▶ [EXERCISE BRIEF]: In the records below, find the line with "The image size is (1132, 697)." and the line with "Click the step"; return exactly those lines and every line between them.

* * * *

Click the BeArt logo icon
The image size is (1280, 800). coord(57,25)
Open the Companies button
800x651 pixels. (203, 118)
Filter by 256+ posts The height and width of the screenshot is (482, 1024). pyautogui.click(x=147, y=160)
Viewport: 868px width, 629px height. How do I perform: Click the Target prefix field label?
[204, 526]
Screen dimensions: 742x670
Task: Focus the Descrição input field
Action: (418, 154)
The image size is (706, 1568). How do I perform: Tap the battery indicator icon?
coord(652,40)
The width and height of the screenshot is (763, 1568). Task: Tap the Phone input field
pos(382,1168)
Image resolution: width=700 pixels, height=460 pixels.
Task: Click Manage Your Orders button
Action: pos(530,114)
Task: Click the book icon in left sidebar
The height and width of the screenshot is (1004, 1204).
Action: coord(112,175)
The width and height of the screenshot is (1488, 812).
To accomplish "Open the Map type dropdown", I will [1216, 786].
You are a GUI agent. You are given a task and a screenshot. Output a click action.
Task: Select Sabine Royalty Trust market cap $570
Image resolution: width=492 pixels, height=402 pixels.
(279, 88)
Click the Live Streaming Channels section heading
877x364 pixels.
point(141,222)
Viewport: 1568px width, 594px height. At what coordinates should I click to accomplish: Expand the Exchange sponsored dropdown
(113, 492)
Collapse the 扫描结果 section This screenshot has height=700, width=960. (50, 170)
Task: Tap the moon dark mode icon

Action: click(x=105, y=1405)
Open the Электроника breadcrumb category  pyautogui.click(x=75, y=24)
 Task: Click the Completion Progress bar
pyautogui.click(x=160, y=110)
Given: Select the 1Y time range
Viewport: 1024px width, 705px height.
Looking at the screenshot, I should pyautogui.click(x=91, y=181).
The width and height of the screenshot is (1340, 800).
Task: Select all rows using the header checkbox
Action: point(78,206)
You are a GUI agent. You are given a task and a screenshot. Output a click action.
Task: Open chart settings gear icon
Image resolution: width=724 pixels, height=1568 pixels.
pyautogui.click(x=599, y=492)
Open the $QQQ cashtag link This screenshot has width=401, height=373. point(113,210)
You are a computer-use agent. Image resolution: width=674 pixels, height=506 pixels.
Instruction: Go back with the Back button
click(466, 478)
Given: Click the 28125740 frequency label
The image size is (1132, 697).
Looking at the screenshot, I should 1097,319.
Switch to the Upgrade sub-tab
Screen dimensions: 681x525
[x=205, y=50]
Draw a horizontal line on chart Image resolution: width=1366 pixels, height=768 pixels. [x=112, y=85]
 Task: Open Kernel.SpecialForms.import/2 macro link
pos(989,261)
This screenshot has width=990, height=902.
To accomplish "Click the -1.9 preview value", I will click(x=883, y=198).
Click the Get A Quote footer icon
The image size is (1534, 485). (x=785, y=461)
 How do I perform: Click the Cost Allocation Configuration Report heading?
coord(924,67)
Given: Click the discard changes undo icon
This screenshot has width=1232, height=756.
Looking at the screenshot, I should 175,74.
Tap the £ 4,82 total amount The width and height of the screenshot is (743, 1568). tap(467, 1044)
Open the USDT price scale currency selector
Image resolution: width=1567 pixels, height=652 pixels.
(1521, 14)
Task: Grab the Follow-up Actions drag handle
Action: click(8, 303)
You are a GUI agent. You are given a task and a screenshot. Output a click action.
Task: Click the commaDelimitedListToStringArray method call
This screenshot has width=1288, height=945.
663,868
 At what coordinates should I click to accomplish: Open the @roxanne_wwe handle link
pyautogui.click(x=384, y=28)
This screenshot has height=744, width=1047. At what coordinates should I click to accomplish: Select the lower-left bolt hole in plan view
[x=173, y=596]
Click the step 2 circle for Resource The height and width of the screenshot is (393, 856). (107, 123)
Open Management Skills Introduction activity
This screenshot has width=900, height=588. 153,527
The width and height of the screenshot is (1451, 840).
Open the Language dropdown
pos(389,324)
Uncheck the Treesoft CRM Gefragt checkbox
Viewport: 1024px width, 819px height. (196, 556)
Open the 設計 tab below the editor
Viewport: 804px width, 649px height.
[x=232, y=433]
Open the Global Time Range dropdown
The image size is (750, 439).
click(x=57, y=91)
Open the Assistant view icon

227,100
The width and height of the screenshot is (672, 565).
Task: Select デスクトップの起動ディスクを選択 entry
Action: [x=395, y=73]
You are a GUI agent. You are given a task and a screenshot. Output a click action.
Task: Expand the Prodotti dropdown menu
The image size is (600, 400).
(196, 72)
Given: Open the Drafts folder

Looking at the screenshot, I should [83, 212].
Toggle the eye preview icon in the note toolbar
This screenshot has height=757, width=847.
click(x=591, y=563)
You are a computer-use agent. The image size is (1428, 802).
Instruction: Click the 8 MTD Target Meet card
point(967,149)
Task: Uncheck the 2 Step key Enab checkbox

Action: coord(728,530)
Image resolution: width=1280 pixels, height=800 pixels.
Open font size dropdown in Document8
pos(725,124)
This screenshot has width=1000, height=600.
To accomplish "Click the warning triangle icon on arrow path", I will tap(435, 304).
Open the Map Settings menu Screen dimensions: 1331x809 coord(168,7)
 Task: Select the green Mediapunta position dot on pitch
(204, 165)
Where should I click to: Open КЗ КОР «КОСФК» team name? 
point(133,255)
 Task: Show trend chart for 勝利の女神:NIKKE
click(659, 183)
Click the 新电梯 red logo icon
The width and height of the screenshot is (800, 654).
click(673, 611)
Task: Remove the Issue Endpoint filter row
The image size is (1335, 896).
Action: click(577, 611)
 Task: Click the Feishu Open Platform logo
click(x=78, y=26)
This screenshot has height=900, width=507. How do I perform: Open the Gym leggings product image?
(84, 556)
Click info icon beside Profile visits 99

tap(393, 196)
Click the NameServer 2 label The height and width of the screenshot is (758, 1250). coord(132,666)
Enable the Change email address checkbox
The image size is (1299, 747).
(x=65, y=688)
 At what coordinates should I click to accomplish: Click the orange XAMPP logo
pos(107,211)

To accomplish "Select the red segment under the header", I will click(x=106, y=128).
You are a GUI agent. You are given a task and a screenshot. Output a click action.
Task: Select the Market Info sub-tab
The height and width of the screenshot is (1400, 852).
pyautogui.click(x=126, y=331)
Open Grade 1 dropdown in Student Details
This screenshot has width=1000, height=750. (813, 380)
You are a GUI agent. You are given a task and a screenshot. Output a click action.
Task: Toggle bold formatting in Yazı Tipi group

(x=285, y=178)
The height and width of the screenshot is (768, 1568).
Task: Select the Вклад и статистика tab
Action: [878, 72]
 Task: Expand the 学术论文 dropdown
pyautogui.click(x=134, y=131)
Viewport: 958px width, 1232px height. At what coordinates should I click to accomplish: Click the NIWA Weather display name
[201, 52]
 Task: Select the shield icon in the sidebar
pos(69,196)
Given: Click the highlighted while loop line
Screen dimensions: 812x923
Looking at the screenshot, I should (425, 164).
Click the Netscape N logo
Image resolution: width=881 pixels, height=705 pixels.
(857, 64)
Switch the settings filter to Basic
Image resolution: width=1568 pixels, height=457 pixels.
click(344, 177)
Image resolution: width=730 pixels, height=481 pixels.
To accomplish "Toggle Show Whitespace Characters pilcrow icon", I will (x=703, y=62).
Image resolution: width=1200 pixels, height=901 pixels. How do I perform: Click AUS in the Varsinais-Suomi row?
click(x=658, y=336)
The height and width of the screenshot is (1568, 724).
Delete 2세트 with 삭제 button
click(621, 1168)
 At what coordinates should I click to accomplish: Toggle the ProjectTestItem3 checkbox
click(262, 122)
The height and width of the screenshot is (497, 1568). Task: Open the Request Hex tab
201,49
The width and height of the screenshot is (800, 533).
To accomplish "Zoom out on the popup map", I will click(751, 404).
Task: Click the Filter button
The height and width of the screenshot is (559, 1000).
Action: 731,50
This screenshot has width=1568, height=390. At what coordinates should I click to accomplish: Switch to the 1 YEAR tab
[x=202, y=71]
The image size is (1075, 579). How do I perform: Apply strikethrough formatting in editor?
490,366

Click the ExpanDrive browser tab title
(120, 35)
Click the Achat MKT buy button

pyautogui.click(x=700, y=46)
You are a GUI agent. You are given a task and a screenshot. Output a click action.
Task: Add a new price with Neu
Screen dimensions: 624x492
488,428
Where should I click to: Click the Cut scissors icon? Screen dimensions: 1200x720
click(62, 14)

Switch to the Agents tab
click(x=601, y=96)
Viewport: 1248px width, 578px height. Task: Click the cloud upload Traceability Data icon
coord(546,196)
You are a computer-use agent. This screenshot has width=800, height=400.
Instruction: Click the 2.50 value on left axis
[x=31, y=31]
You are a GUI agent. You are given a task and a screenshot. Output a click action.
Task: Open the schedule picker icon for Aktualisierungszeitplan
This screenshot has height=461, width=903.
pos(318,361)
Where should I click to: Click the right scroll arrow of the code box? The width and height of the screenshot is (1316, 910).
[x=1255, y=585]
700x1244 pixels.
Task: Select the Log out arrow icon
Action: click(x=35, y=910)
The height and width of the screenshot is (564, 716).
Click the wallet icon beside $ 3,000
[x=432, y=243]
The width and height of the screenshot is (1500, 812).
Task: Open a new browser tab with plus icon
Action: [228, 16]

* * * *

▶ [ANSWER SECTION]:
The image size is (1132, 697).
Looking at the screenshot, I should 1097,319.
Switch to the Upgrade sub-tab
Screen dimensions: 681x525
[x=205, y=50]
Draw a horizontal line on chart Image resolution: width=1366 pixels, height=768 pixels. [x=112, y=85]
 Task: Open Kernel.SpecialForms.import/2 macro link
pos(989,261)
This screenshot has width=990, height=902.
To accomplish "Click the -1.9 preview value", I will click(x=883, y=198).
Click the Get A Quote footer icon
The image size is (1534, 485). (x=785, y=461)
 How do I perform: Click the Cost Allocation Configuration Report heading?
coord(924,67)
Given: Click the discard changes undo icon
This screenshot has width=1232, height=756.
Looking at the screenshot, I should 175,74.
Tap the £ 4,82 total amount The width and height of the screenshot is (743, 1568). tap(467, 1044)
Open the USDT price scale currency selector
Image resolution: width=1567 pixels, height=652 pixels.
(1521, 14)
Task: Grab the Follow-up Actions drag handle
Action: click(8, 303)
You are a GUI agent. You are given a task and a screenshot. Output a click action.
Task: Click the commaDelimitedListToStringArray method call
This screenshot has width=1288, height=945.
663,868
 At what coordinates should I click to accomplish: Open the @roxanne_wwe handle link
pyautogui.click(x=384, y=28)
This screenshot has height=744, width=1047. At what coordinates should I click to accomplish: Select the lower-left bolt hole in plan view
[x=173, y=596]
Click the step 2 circle for Resource The height and width of the screenshot is (393, 856). (107, 123)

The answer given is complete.